Abstract

Introduced in July 2016, Pokémon GO is widely considered the killer app for contemporary augmented reality. Popular attention to the game has waned in recent years, but Pokémon GO remains enormously successful in terms of both player base and revenue generation. Whether individuals experienced the game for a short time or remain dedicated hardcore players, Pokémon GO exists as memories of time and place, imbuing familiar sites and routes with new meaning and temporal connection. Attending to these complex interrelationships of place, space, mobility, humans, technologies, infrastructures, environments, and memory, we situate Pokémon GO as what Hayles (2016) calls a cognitive assemblage—sociotechnical systems of interconnectivity in which cognition is an exteriorized process occurring across multiple levels, sites, and boundaries. In turn, we conceptualize cognition (and specifically memory) not as confined within a delimited hominid body, but instead operating through contextual relations, at multiple sites, and in a constant state of becoming.
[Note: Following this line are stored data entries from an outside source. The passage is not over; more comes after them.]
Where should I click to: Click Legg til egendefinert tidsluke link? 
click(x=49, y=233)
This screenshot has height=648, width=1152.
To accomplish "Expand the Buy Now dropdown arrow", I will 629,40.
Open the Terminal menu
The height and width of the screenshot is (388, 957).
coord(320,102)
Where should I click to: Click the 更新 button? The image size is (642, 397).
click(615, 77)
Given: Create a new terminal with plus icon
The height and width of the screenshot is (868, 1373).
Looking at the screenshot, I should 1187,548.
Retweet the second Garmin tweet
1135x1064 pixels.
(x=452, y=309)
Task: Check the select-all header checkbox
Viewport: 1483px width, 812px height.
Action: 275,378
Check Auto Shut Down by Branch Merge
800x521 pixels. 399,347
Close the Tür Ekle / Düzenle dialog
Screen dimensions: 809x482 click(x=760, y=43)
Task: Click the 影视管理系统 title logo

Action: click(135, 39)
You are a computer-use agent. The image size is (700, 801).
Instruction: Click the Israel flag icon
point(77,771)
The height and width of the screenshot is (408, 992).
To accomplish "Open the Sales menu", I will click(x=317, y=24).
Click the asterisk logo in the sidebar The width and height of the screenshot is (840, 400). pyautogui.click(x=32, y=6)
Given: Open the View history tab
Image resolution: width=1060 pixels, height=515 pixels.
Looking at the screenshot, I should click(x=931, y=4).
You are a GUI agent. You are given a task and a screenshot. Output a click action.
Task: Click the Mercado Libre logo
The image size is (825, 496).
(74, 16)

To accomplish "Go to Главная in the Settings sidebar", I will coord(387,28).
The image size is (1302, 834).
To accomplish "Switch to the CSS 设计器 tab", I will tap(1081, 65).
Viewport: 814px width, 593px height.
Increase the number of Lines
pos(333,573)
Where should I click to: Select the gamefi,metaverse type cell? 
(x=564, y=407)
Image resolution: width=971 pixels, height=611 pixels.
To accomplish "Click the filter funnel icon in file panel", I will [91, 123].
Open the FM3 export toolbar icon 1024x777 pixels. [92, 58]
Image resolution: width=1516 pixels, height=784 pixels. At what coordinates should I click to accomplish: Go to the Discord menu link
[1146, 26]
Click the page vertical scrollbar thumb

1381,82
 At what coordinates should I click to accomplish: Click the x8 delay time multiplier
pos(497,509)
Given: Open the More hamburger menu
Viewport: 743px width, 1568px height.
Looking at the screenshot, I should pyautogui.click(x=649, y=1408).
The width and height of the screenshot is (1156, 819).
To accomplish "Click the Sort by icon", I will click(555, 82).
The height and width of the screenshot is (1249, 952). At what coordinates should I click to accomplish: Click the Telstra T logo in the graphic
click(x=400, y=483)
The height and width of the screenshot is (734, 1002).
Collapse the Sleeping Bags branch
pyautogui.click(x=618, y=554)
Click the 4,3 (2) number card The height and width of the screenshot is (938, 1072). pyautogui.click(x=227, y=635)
By reflecting on our own experiences as part of the distributed memory of Pokémon GO, we situate memory as momentary convergence of signals made possible by infrastructures, inscribed on servers and silicon, and made part of algorithmic suggestion and learning AI. Additionally, our own memories and experiences serve to highlight the experiential complexity of cognitive assemblages in relation to structures of feeling, as well as new temporal and spatial relations.